AI Article Synopsis

  • Corticosteroid injections (CSIs) are frequently used to treat carpal tunnel syndrome, but recent studies have raised concerns about their association with a higher risk of postoperative infections in orthopedic surgeries.
  • A study conducted from 2010 to 2019 analyzed patients who underwent carpal tunnel release (CTR) and found that those who received preoperative CSIs had a significantly higher rate of postoperative infections compared to those who did not.
  • The research revealed that 41% of patients with infections had received a CSI prior to surgery, suggesting a link between the timing of the injection and the infection risk, although further investigation is needed to explore other contributing factors like dosage and patient comorbidities.

Article Abstract

Purpose: Corticosteroid injections (CSIs) are commonly used in carpal tunnel syndrome; however, recent literature has demonstrated risk of postoperative infection associated with preoperative CSIs in other orthopedic fields.

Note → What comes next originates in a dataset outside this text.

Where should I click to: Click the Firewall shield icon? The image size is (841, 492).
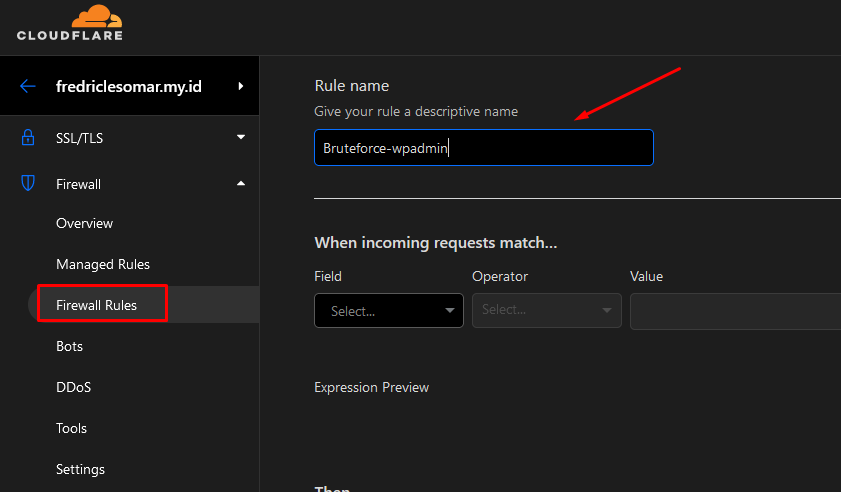pyautogui.click(x=28, y=184)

The aim of this study was to assess the relationship of CSIs and postoperative infection following carpal tunnel release (CTR).

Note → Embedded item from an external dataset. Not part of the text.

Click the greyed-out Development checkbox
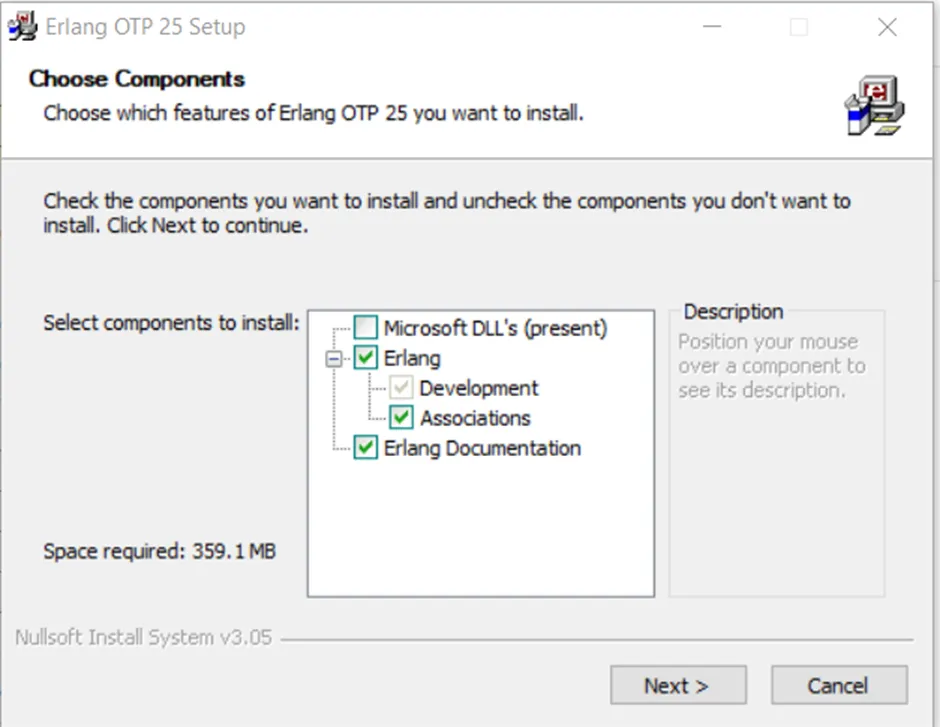This screenshot has width=940, height=727. point(402,388)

Methods: A single-center retrospective review was conducted from 2010 to 2019 to identify patients who underwent CTR with subsequent antibiotic prescription for chart-documented wound infection. A demographically-matched cohort of 100 patients was identified for comparison. Information on patient demographics, comorbidities, injection history, and presence of postoperative infection was collected.

Results: Thirty-nine patients (0.67% of all CTR patients) were identified with postoperative infections, 3 of which (0.05% of all CTR patients) were deep infections. In the infection cohort, 16 of 39 (41%) patients received an injection prior to surgery, whereas 16 of 100 (16%) patients in the control cohort received an injection. History of CSI was significantly more common in patients with postoperative infection, and patients in the infection cohort had a significantly shorter average time from injection to surgery by approximately 55 days.

Conclusions: Corticosteroid injections in the preoperative period are associated with postoperative infection after CTR. Proximity of injection to time of surgery plays a role, although comorbidities, the corticosteroid dose, and frequency of injection require further study to determine risk contribution.

Type Of Study/level Of Evidence: Prognostic III.